In the precision-demanding neurosurgical scenarios, Veo-3 performed even worse. From the first second it struggled to capture the exacting maneuvers required in neurosurgery: instrument-use scores fell to 2.77 (versus 3.36 for laparoscopic cases), and surgical-logic scores dropped to as low as 1.13 by 8 seconds.
The team further categorized error types and found that over 93% of errors stemmed from medical-logic failures—for example, inventing non-existent surgical instruments, fabricating tissue responses that violate physiology, or performing clinically meaningless actions—while only a tiny fraction of errors were related to image quality (6.2% for abdominal surgery, 2.8% for brain surgery).
Researchers attempted to give the model additional contextual cues (such as surgical type and specific procedural stage), but this did not produce significant or consistent improvements. The team concluded that the core problem is not missing information but the model’s fundamental lack of medical knowledge and reasoning ability.

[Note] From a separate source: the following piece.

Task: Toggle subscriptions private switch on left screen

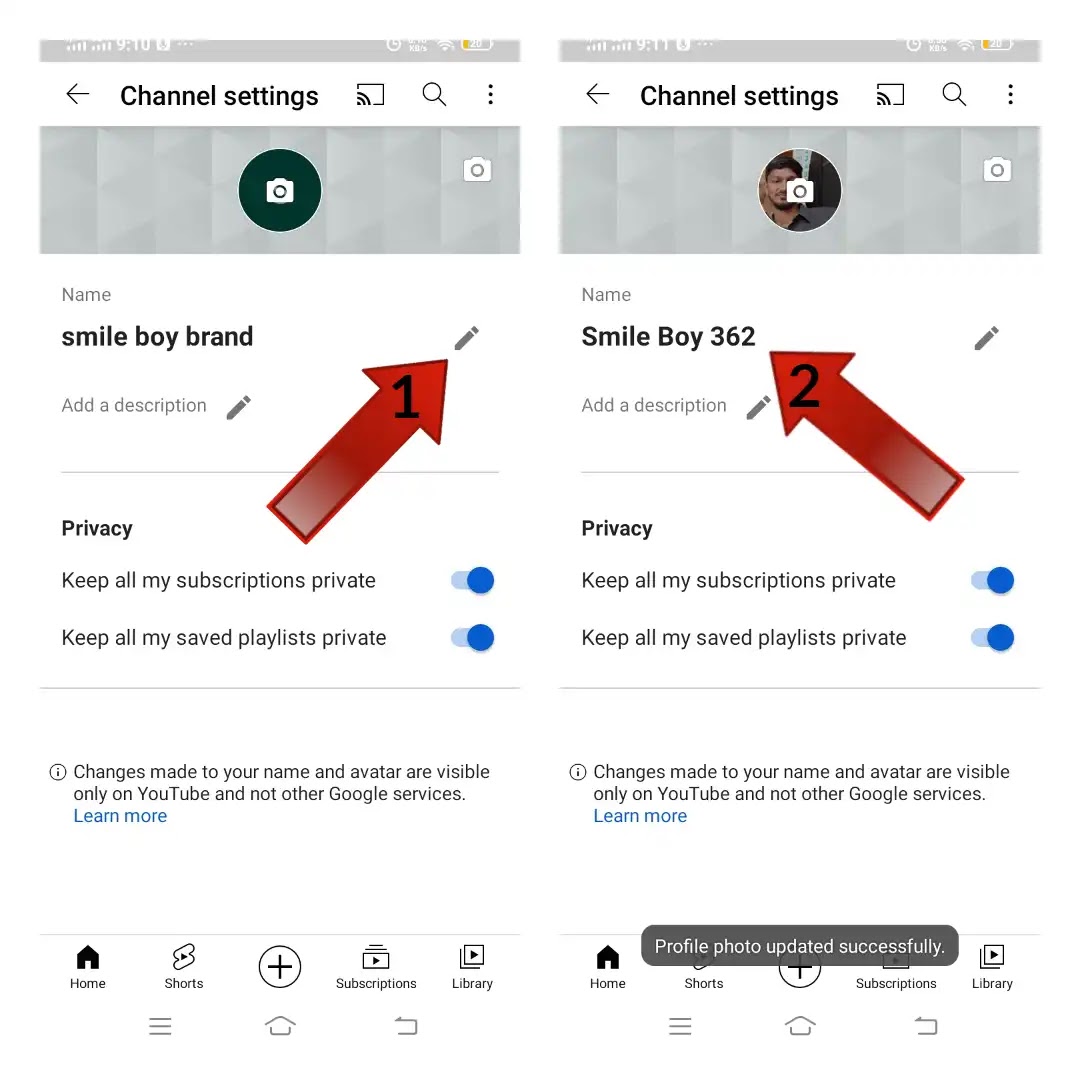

The SurgVeo study makes clear that current video-generation AIs remain far from genuine medical understanding. Although such systems might one day assist with physician training, preoperative planning, or intraoperative guidance, current models are nowhere near safe or reliable enough for those applications—they can generate images that “look” real but lack the knowledge foundation needed to support correct clinical decisions.
The research team plans to open-source the SurgVeo benchmark dataset on GitHub to encourage the field to improve models’ medical understanding.
The study also warns of serious risks in using AI-generated videos for medical training. Unlike NVIDIA’s use of AI video to train general-purpose task robots, in medicine these “hallucinations” can have grave consequences—if systems like Veo-3 generate videos that appear plausible but violate medical standards, they could mislead surgical robots or medical trainees into learning incorrect techniques.
The results also indicate that viewing current video models as “world models” is premature. Present systems can imitate surface motion and shape changes but cannot reliably grasp anatomy, biomechanics, or the causal logic of surgical procedures. Their outputs may be superficially convincing yet fail to capture the true physiological mechanisms and operative reasoning behind a surgery.